Pittsburgh is blessed with a rich concentration of business movers at every point along the achievement spectrum, from fast growth new ventures like Red Square Systems to storied entities like Parker/Hunter. Both companies' top executives were named Pacesetters for 2003.
This year's Pacesetters represent a varied group, leading companies in fields ranging from financial services to law to information technology. Some head small companies, while others are in the leadership of very large businesses. There are Pacesetters with companies that have been in business more than a century, and others who are the founders of ventures only a few years old.
What do the 2003 Pacesetters have in common? They demonstrate a genuine commitment to their employees, their customers, their professions and their industries. Some encountered enormous personal or business challenges and overcame them. Most have shown resilience in dealing with change in their company or industry.
And none are so busy that they neglect to spend time aiding causes outside their pure business interests.
All of this year's Pacesetters make substantial contributions in time and talent to charitable causes, and some have performed civic service for many years. Their efforts have contributed to the raising of millions of dollars for charities, and many have chaired or lent their names to fund-raising efforts on behalf of numerous nonprofit organizations.
What is encouraging about many of the Pacesetters and about the region's businesses in general is the strength represented by the breadth and depth of companies in the middle of the pack. The power and prestige of the large public companies, the ones with long legacies like Alcoa, PNC and PPG, are enviable in any business community.
Companies like Henderson Brothers and CLG Inc., headed by 2003 Pacesetters, are in aggregate an asset that measures up favorably when compared to the clout and contributions of the big companies. The 12 companies and organizations represented by this year's Pacesetters employ nearly 4,000 people.
To put the economic impact of a company headed by one of this year's Pacesetters in perspective, consider Kings Family Restaurants: The 35-unit restaurant chain employs more than 3,000 directly and provides additional employment for perhaps hundreds more through its purveyors, vendors and service providers.
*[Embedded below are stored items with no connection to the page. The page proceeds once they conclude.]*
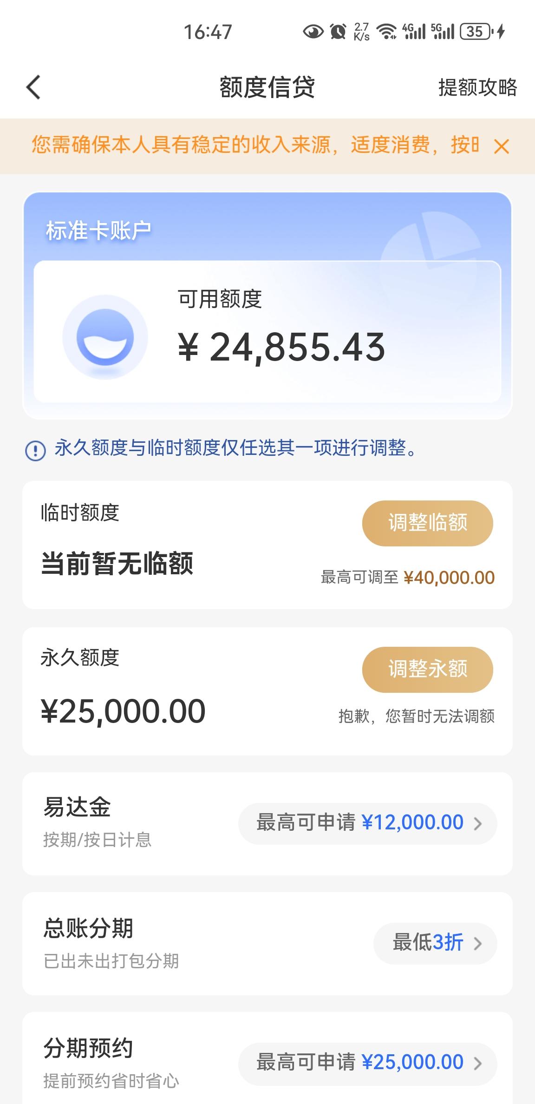The image size is (535, 1104).
Task: Expand 易达金 chevron arrow
Action: (478, 824)
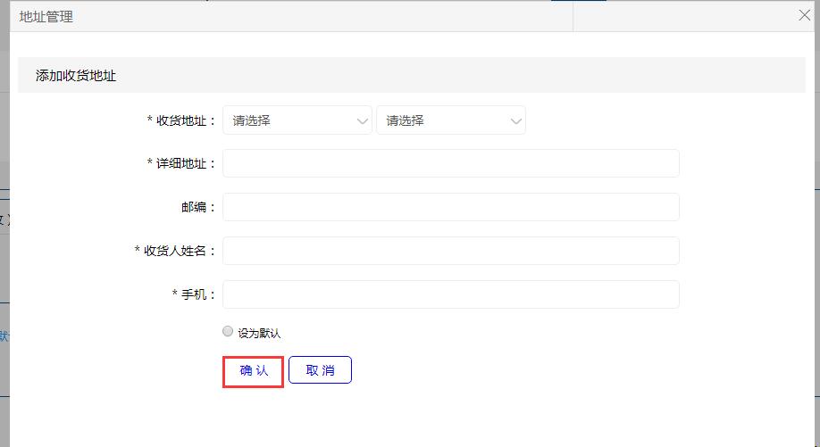Click the 设为默认 label text
The image size is (820, 447).
pos(259,333)
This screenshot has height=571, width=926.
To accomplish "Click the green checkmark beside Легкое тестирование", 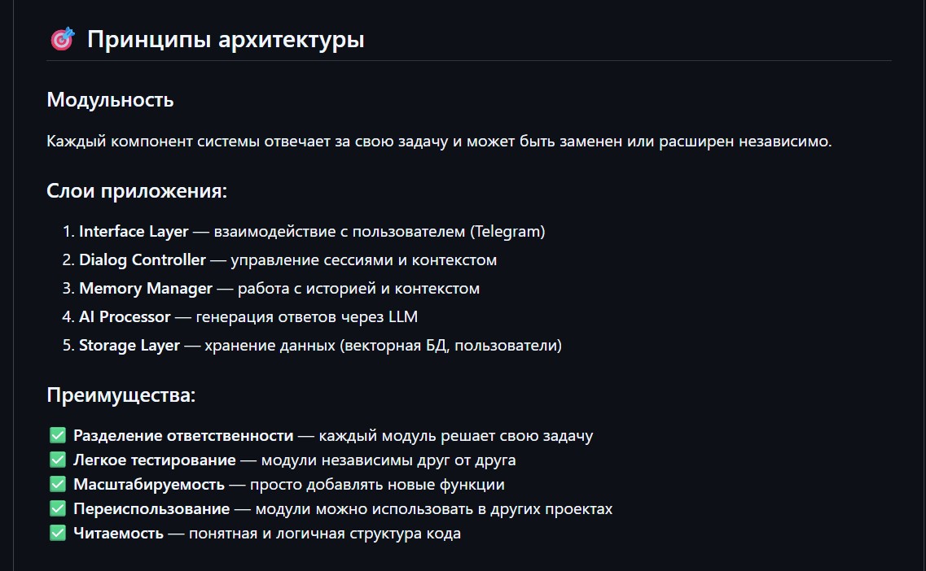I will tap(57, 460).
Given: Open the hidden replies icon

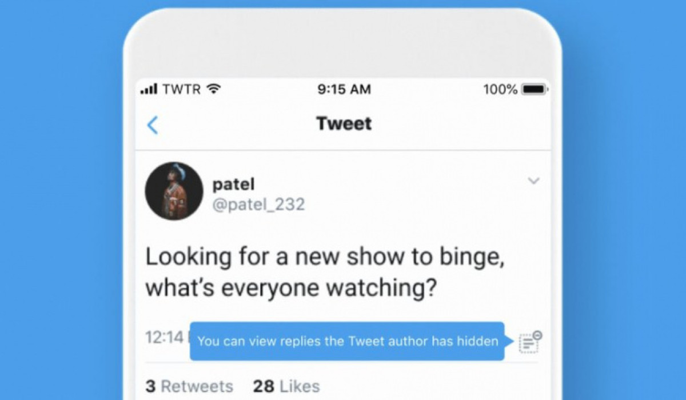Looking at the screenshot, I should pos(530,342).
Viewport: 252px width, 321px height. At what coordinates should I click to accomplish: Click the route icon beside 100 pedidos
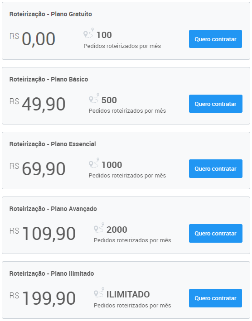(88, 33)
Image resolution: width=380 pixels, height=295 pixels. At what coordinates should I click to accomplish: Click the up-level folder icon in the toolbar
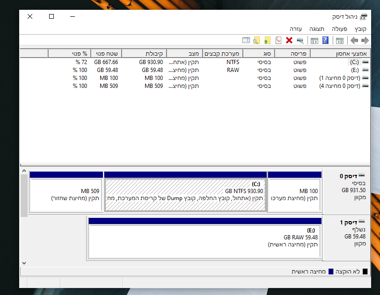266,39
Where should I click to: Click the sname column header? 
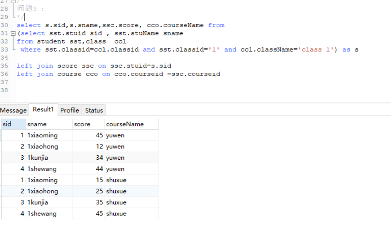coord(49,124)
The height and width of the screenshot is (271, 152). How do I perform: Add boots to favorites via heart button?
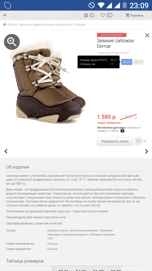click(x=138, y=141)
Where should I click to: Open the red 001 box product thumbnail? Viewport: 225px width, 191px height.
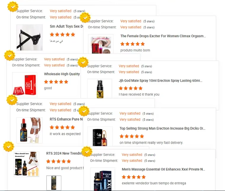(x=25, y=85)
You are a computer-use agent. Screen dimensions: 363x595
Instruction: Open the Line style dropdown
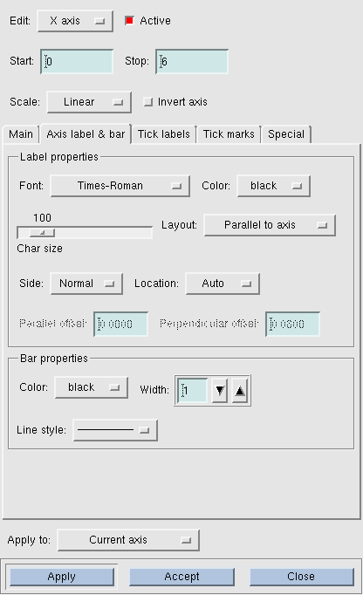pyautogui.click(x=115, y=430)
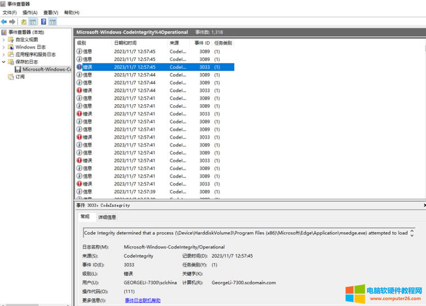Screen dimensions: 426x306
Task: Click the Back arrow toolbar icon
Action: 5,22
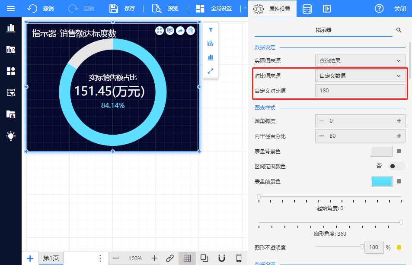Open the lightbulb icon in left sidebar
Viewport: 412px width, 265px height.
pyautogui.click(x=11, y=136)
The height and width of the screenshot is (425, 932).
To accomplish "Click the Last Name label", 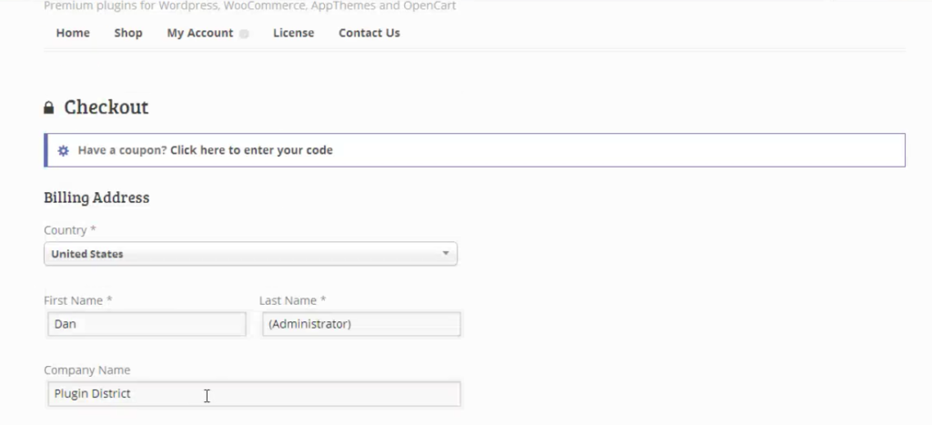I will point(292,300).
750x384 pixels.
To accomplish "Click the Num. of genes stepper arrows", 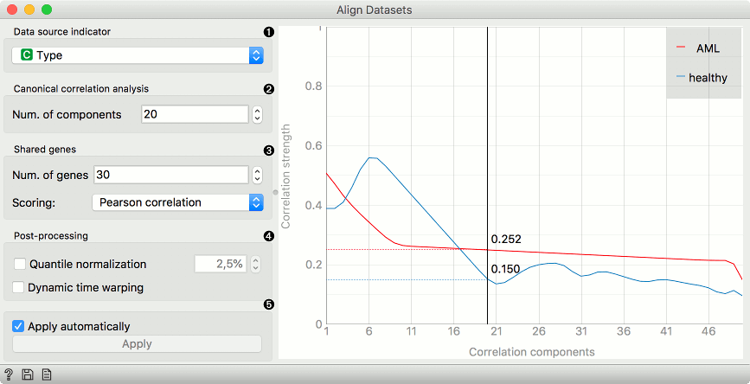I will pos(257,175).
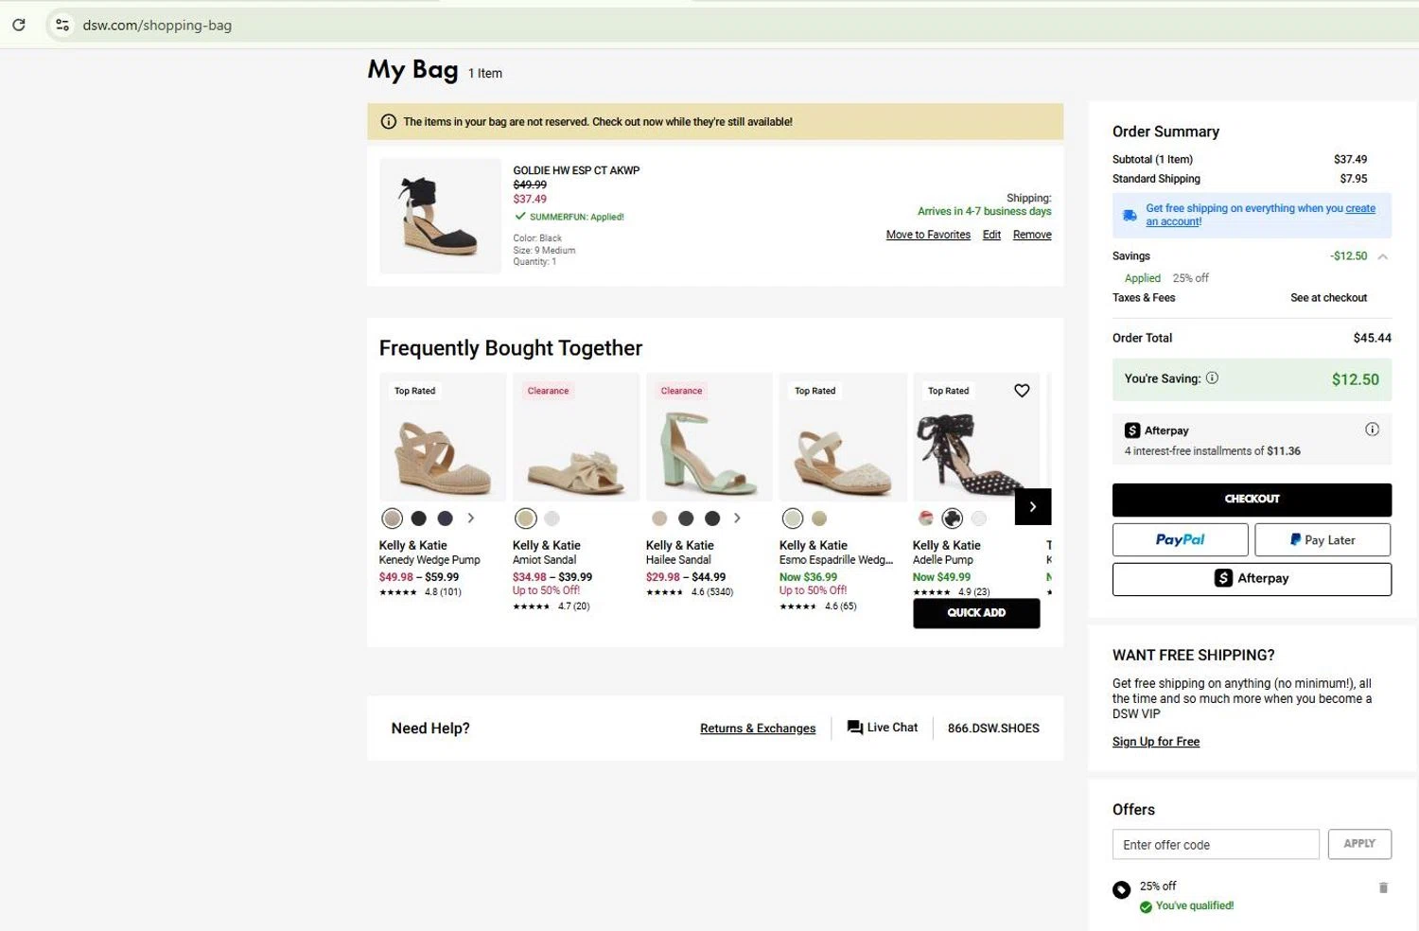Viewport: 1419px width, 931px height.
Task: Pay with the PayPal button
Action: coord(1180,540)
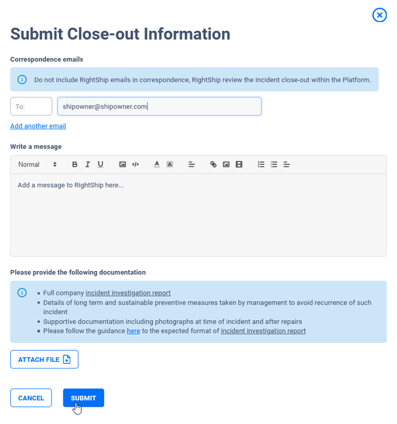397x424 pixels.
Task: Open the text background highlight color
Action: pyautogui.click(x=169, y=164)
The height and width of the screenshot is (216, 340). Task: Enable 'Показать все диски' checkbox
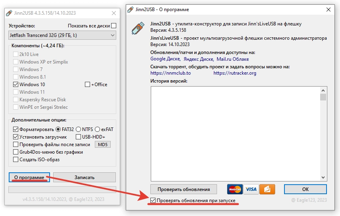point(113,26)
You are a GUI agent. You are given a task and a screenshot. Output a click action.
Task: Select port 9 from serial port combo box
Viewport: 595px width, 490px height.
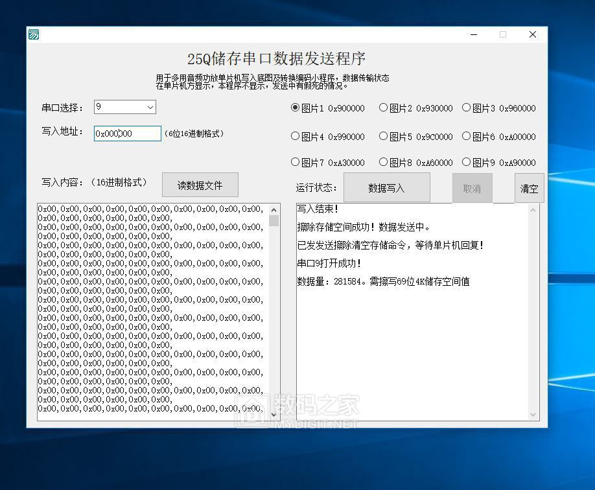pos(120,107)
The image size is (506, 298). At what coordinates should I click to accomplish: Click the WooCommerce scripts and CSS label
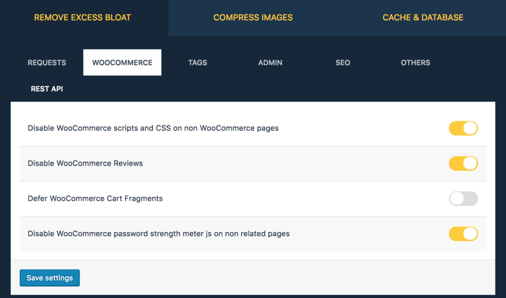point(152,128)
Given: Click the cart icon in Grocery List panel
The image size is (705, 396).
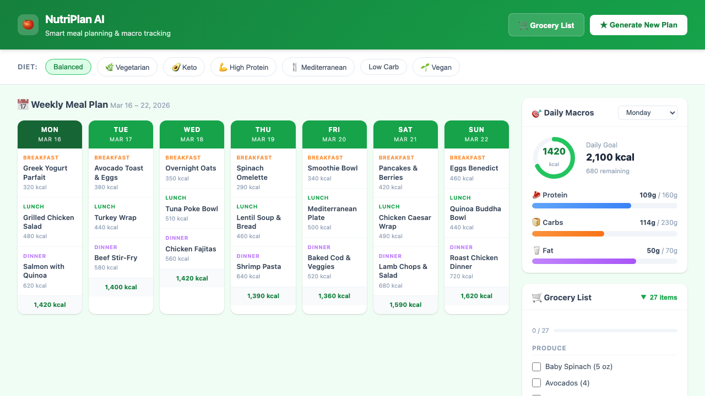Looking at the screenshot, I should (x=536, y=298).
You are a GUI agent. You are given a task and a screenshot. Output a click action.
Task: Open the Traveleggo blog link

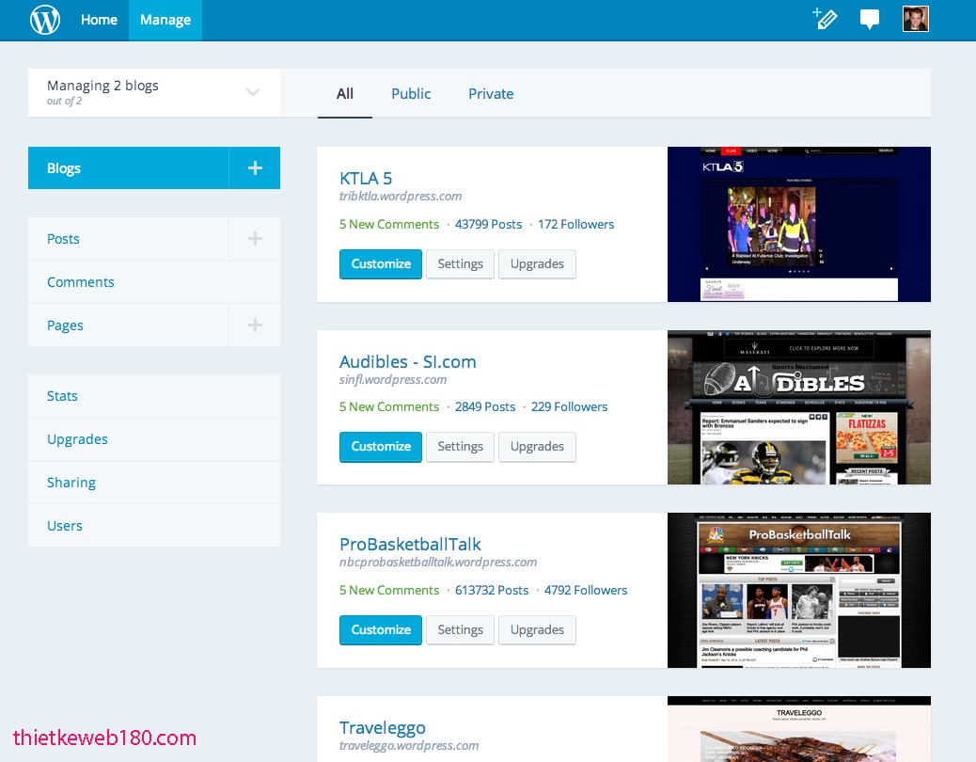tap(382, 727)
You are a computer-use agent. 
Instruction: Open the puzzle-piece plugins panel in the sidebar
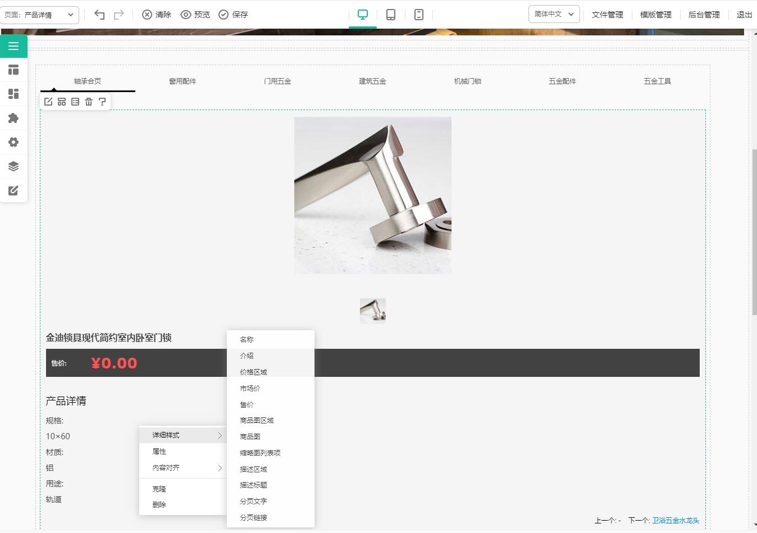click(x=13, y=118)
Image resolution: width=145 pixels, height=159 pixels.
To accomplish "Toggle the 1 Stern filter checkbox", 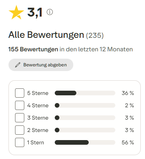I will (20, 142).
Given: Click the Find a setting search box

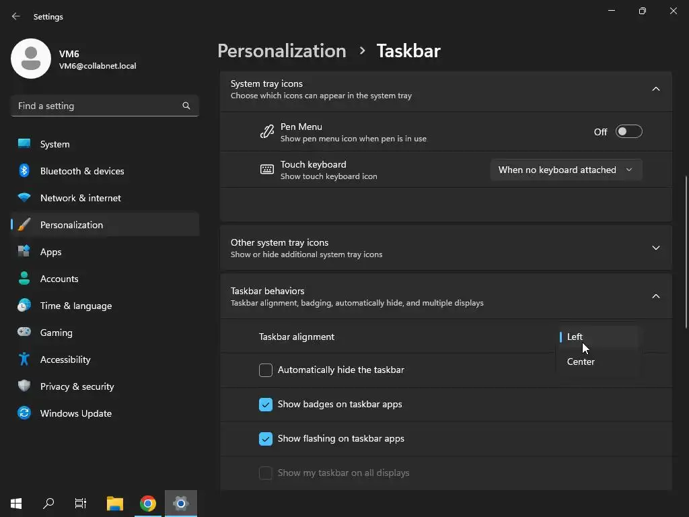Looking at the screenshot, I should tap(98, 106).
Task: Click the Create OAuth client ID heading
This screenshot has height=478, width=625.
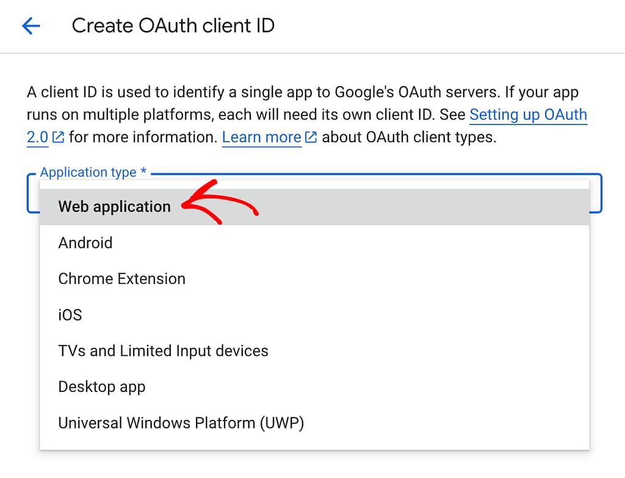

For Hartley King, the chain's founder and president, the entrepreneurial zeal remains strong. After 35 years in the business, King is pursuing the development of several Red Robin casual restaurants in the region.
Or ponder the impact of a company like no wall productions inc., which employs only a handful but engages thousands of man-hours each year in the form of the work of tradespeople and professional services providers as it plans and completes its ambitious renovation projects.
We want to thank all who nominated candidates for the 2003 Pacesetters. We think this year's group of nominees in every way meets the same high standards as those selected the last three years. We offer our congratulations to all, and look forward to another fine group to select from in 2004.